2.5 Genome annotation
We utilized de novo-, homology-, and transcriptome-based methods to predict protein-coding genes. Five tools employed were Genscan (verson3.1) (Burge & Karlin, 1997), Augustus (version 3.1) (Stanke & Waack, 2003), GlimmerHMM (version 3.0.4) (Majoros, Pertea, & Salzberg, 2004), GeneID (version 1.4) (Blanco, Parra, & Guigó, 2007), and SNAP (version 2006-07-28) (Korf, 2004); these were used for prediction de novo. Protein sequences from four representative species (Danio rerio , Crassostrea gigas , Crassostrea virginica , andMizuhopecten yessoensis ) were aligned to the Asian Clam protein sequences to perform homology-based prediction by GeMoMa (version 1.3.1) (Keilwagen et al., 2016). Transcriptome data were mapped to the genomic sequences; Hisat (version 2.0.4) (Kim, Langmead, & Salzberg, 2015) and Stringtie (version 1.2.3) (Pertea et al., 2015) were used to assemble and dissect functional genes. TransDecoder (version 2.0) (http://transdecoder.github.io) and GeneMarkS-T (version 5.1) (Tang, Lomsadze, & Borodovsky, 2015) were used for transcriptome-based prediction. Finally, the above methods were integrated into non-redundant protein-coding gene sets by EVM (version 1.1.1) (Haas et al., 2008) and PASA (version 2.0.2) (Haas et al., 2003).
The other genome features, including pseudogenes and non-coding RNAs, were identified by referring to the miRbase database (version 21.0) (Griffiths-Jones, Grocock, Van Dongen, Bateman, & Enright, 2006) and Rfam (version 13.0) (Daub, Eberhardt, Tate, & Burge, 2015). In the process of searching for putative pseudogenes, candidates were assessed based on the premature stop codons or frameshift mutations in the gene structure using GenBlastA (version 1.0.4) (She, et al., 2011). The identification of transfer RNA (tRNA) was performed by tRNAscan-SE (version 1.3.1) (Lowe & Eddy, 1997). MicroRNA and ribosomal RNA (rRNA) were identified by Infernal (version 1.1) (Nawrocki & Eddy, 2013).
The protein-coding genes were subject to functional annotation by aligning to the EuKaryotic Orthologous Groups (KOG) (Tatusov et al., 2003), Kyoto Encyclopedia of Genes and Genomes (KEGG) (Kanehisa & Goto, 2000), TrEMBL (Boeckmann et al., 2003), Swiss-Prot (Boeckmann et al., 2003), and Non-redundant (Nr) databases (Marchler et al., 2011) using BLAST (version 2.2.31) (Altschul, Gish, Miller, Myers, & Lipman, 1990) with a maximal E-value of 1e−05. Kyoto Encyclopedia of Genes and Genomes (KEGG) pathway annotations and Gene ontology (GO) (Consortium, 2004) terms were assigned to identify gene functions using Blast2GO (version 4.1) (Conesa et al., 2005).

* Recorded information *
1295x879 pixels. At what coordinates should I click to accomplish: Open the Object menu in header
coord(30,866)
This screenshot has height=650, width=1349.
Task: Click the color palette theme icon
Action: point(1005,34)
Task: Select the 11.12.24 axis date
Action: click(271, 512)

* Your instructions *
Answer these questions from the genome annotation text, giving each answer on its own numbered line.
1. Which tool performed the homology-based prediction?
2. Which program identified transfer RNA?
3. What maximal E-value was used for the BLAST alignments?

* Response area *
1. GeMoMa (version 1.3.1)
2. tRNAscan-SE (version 1.3.1)
3. 1e−05